Opini

Manifesto Sengketa Pemilu 2024

×

Manifesto Sengketa Pemilu 2024

Sebarkan artikel ini
Manifesto Sengketa Pemilu 2024
Ragil Jaya Tamara, S.H,.Foto; Istimewa

Potensinews.idManifesto sengketa Pemilu 2024 harus berdasar kepastian hukum.

Tanggal 20 Maret 2024 menjadi waktu yang sangat krusial dari serangkain panjang prosesi Pemilu bagi rakyat dan kontestan politik dalam penentuan hasil rekapitulasi suara Presiden dan Wakil Presiden Republik Indonesia.

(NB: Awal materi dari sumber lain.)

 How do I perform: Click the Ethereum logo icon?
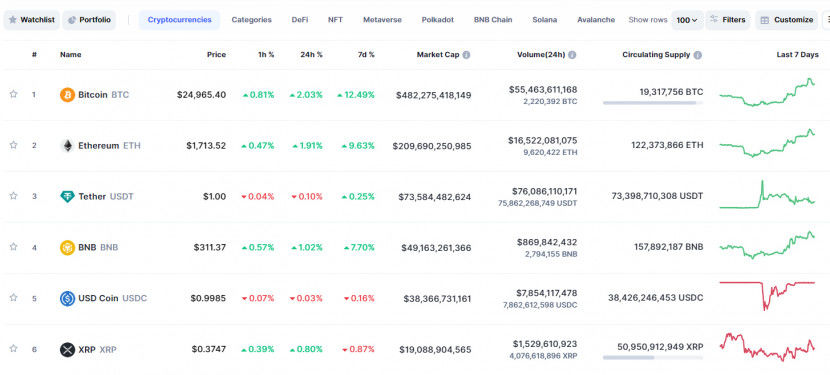click(67, 146)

Komisi Pemilihan Umum Republik Indonesia (KPU RI) selaku penyelenggara Pemilu sebagaimana yang termaktub dalam Pasal 22 E ayat (5) Undang-Undang Dasar 1945 yang menyatakan bahwa ”Pemilihan Umum diselenggarakan oleh suatu Komisi Pemilihan Umum yang bersifat Nasional, Tetap, dan Mandiri telah mengumumkan hasil rekapitulasi suara dengan kemenangan yang diraih oleh Pasangan Calon Presiden dan Wakil Presiden nomor urut 02 Prabowo Subianto-Gibran Rakabuming dengan presentase 58% (96.214.691 suara).

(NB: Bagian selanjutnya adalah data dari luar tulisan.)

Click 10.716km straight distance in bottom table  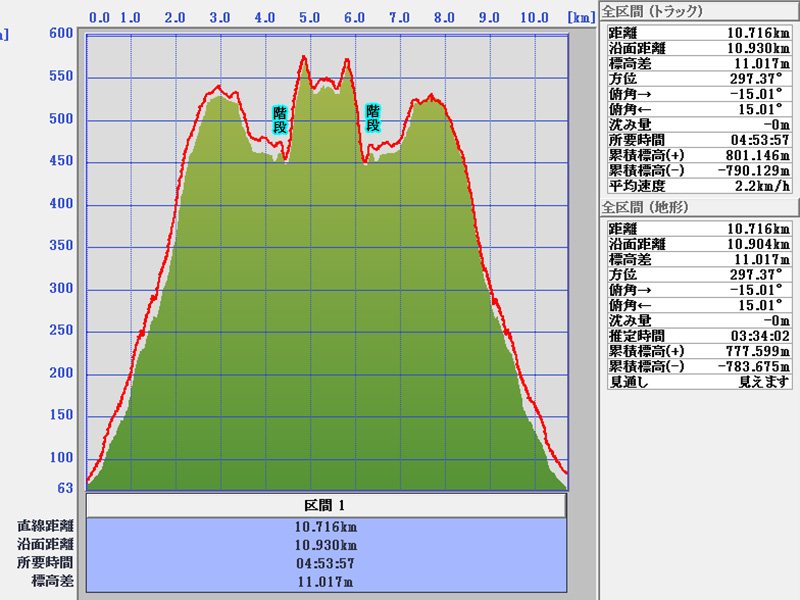point(326,526)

Diikuti Pasangan Calon Presiden dan Wakil Presiden nomor urut 01 Anies Baswedan-Muhaimin Iskandar yang meraih 24,55% (40.971.906 suara) dan Pasangan Calon Presiden dan Wakil Presiden nomor urut 03 Ganjar Pranowo-Mahfud MD dengan 16,45% (27.040.878 suara) dari total keseluruhan suara sah nasional sebanyak 164.227.475. 

Kemenangan satu putaran telah diraih Pasangan Calon Presiden dan Wakil Presiden nomor urut 02 Prabowo Subianto-Gibran Rakabuming dengan persentase 58% di 36 dari 38 Provinsi di Indonesia.

Jikalau melihat syarat pemilihan presiden yang telah memenuhi ambang batas satu putaran menurut Pasal 416 ayat (1) Undang-Undang Nomor 7 Tahun 2017 tentang Pemilu yang mengatur “Pasangan Calon terpilih adalah Pasangan Calon yang memperoleh suara lebih dari 50% (lima puluh persen) dari jumlah suara dalam Pemilu Presiden dan Wakil Presiden dengan sedikitnya 20% (dua puluh persen) suara setiap provinsi yang tersebar dilebih dari ½ (setengah) jumlah Provinsi di Indonesia.

Kondisi tersebut tidak semata-mata menjadi akhir dari serangkaian Pemilu kali ini,  bagaimana manifesto sengketa dari paslon 01 Anies-Muhaimin dan 03 Ganjar-Mahfud terkait pengumuman penentuan Presiden dan Wakil Presiden terpilih yang dilakukan KPU RI bahwa akan membawa hasil ini ke ranah Mahkamah Konstitusi. 

Manifesto menurut Kamus Besar Bahasa Indonesia (KBBI) dimaknai dengan pernyataan suatu kelompok secara terbuka dalam tujuan yang bernuansa politik.

Hal ini dikarenakan banyak terjadi dugaan kecurangan terindikasi terstruktur, sistematis, dan masif dalam Pemilu. 

Baca Juga:  Lampung Tegaskan Pilihan: Sorotan Debat Cawapres 2024

Mengacu pada pernyataan diatas, penulis akan mengajak dalam melihat berjalannya dinamika sengketa pilpres (pemilihan presiden) dan sebagai peluru terakhir pertempuran elektoral  dewasa ini.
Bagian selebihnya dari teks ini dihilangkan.